Rewrite the rows from the line with "Where should I" up to and including the line with "(1045, 265)" as a two-column CSV with the columns instruction and coordinates, with one line per row, each field quoted, and line breaks replaced by spaces. Leave the pictures out.

======== INPUT MATERIAL ========

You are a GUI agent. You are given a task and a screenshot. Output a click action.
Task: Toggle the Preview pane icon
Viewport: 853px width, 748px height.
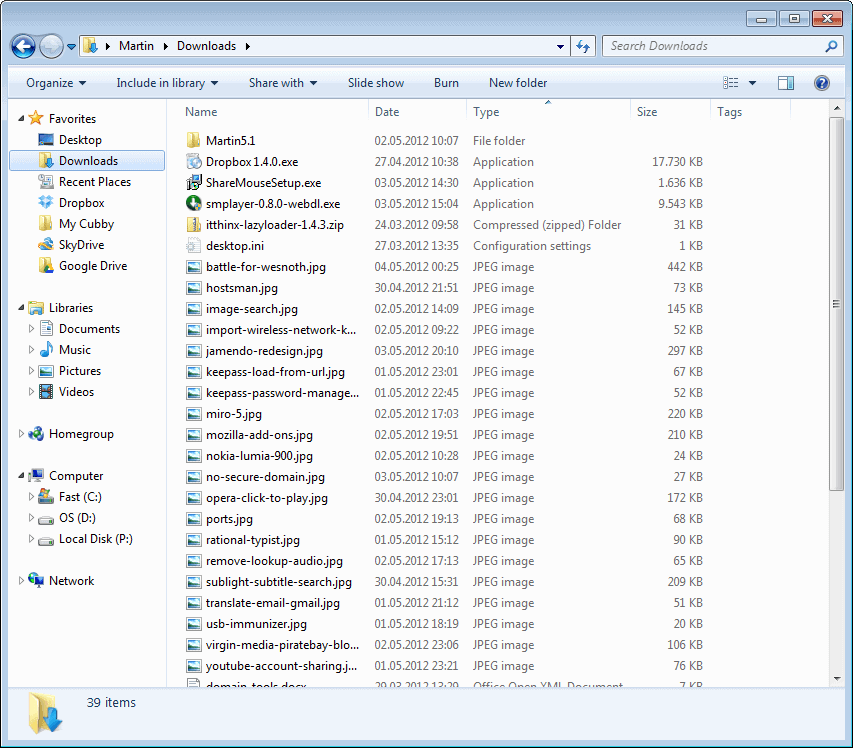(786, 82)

========
======== INPUT MATERIAL ========

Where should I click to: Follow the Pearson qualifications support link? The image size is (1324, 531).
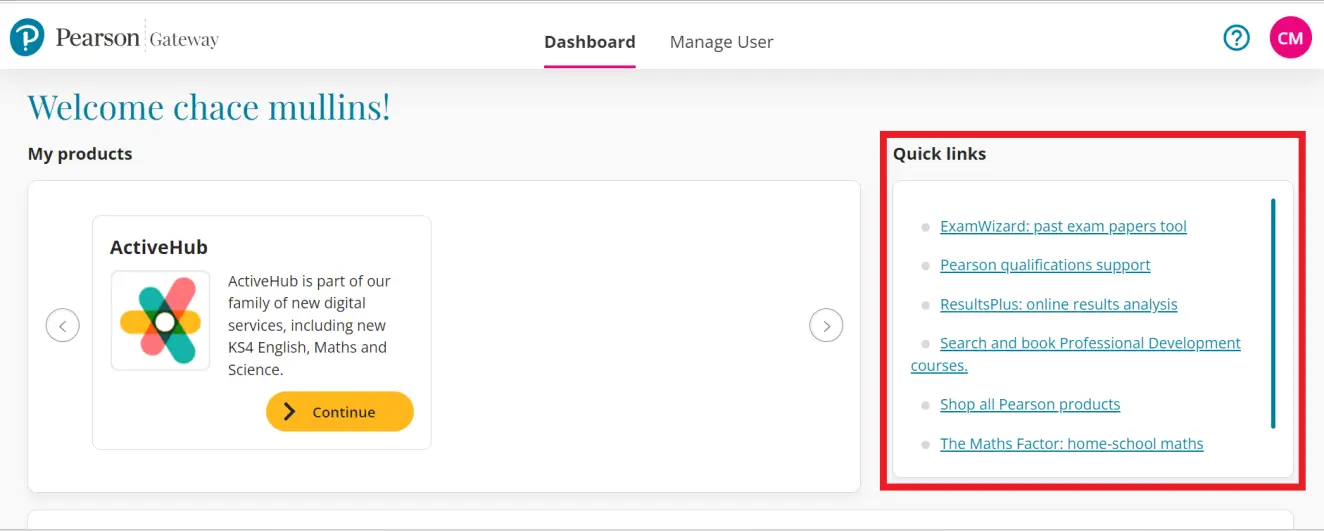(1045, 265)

========

- _SOLUTION_
instruction,coordinates
"Where should I click to: Follow the Pearson qualifications support link? The image size is (1324, 531).","(1045, 265)"